Exercise:
What is needed is an exact copy of the data below, pictures excluded.

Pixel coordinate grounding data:
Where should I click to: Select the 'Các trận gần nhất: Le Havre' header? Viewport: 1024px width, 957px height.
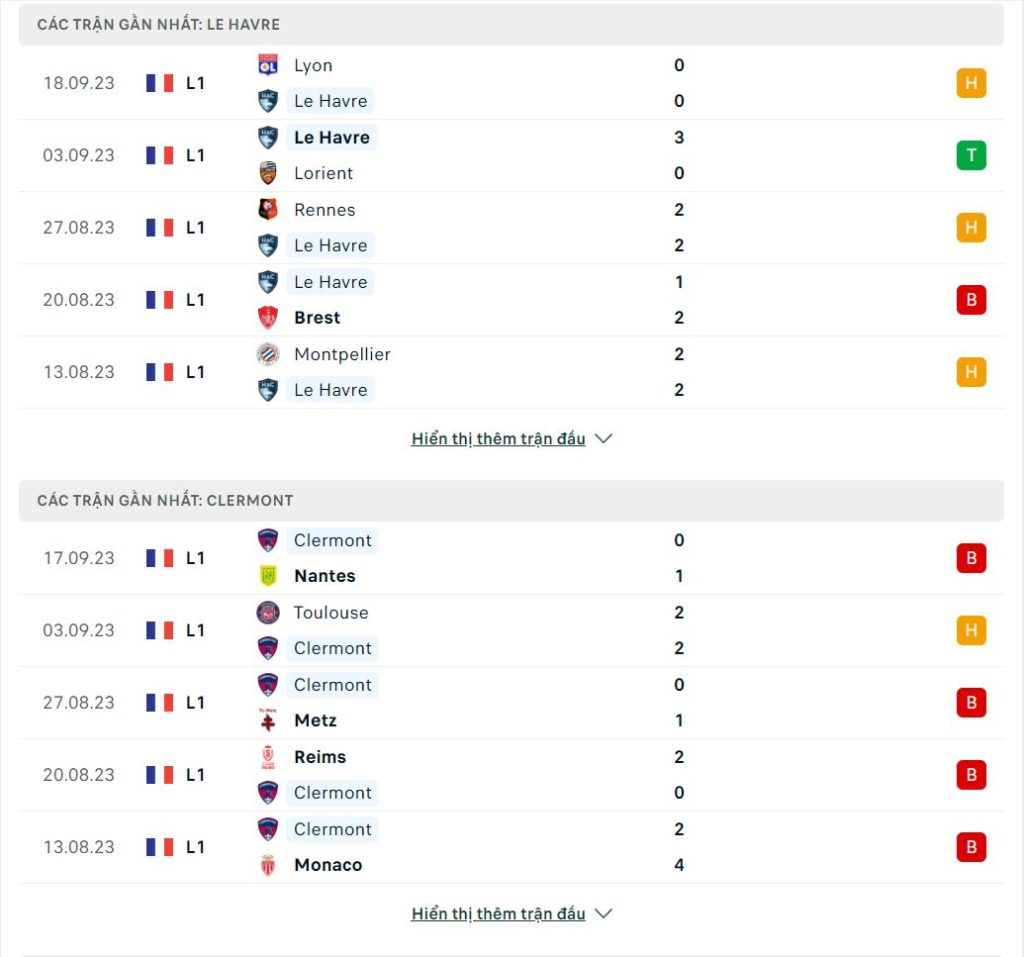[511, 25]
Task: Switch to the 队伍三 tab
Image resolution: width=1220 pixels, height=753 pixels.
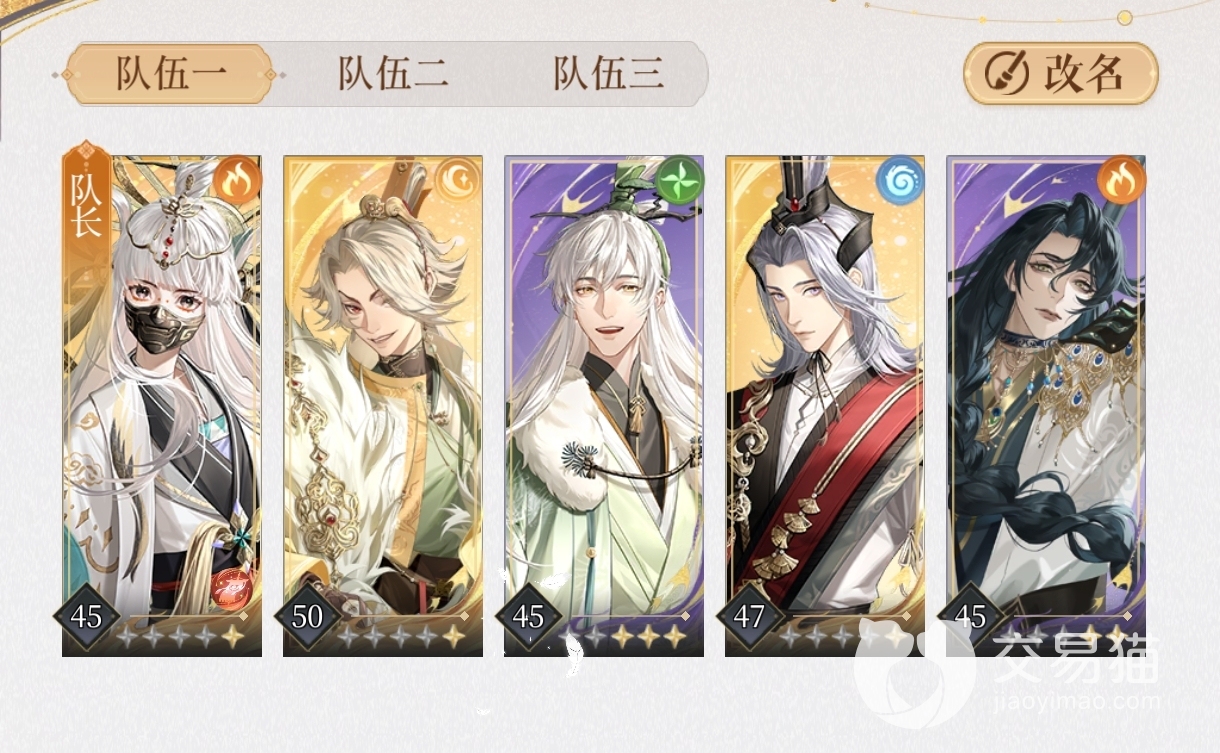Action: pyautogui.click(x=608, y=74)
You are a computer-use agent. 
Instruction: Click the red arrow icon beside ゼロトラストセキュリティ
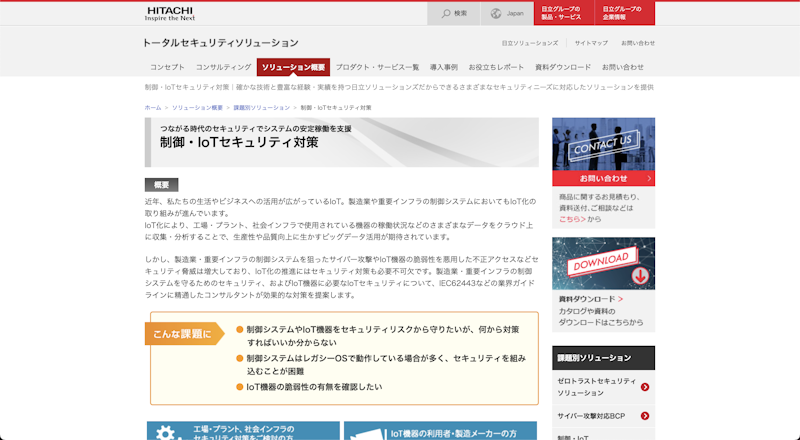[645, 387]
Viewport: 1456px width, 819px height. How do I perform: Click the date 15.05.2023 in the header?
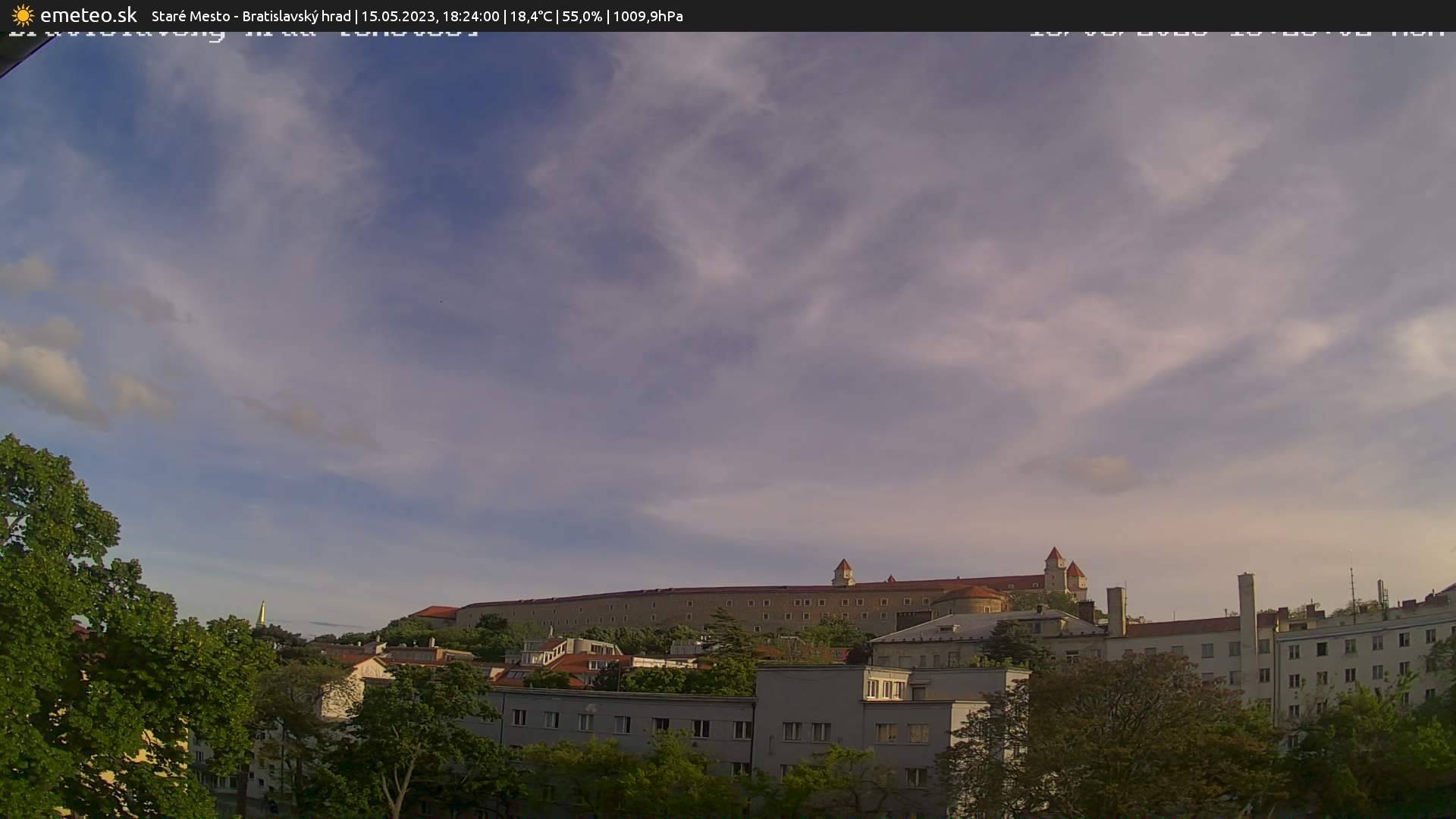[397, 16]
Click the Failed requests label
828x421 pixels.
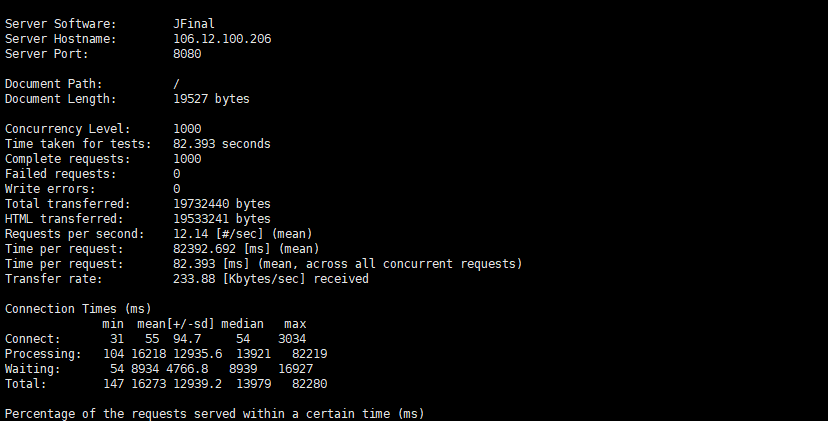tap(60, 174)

Solution to the problem:
Where should I click to: Select the 'Các trận gần nhất: Le Havre' header? Viewport: 1024px width, 957px height.
[511, 25]
Task: Switch to the 队伍三 tab
Image resolution: width=1220 pixels, height=753 pixels.
Action: pyautogui.click(x=608, y=74)
You are a computer-use agent. 
Instruction: Click the red arrow icon beside ゼロトラストセキュリティ
[645, 387]
Viewport: 1456px width, 819px height. How do I perform: Click the date 15.05.2023 in the header?
[397, 16]
Click the Failed requests label
828x421 pixels.
tap(60, 174)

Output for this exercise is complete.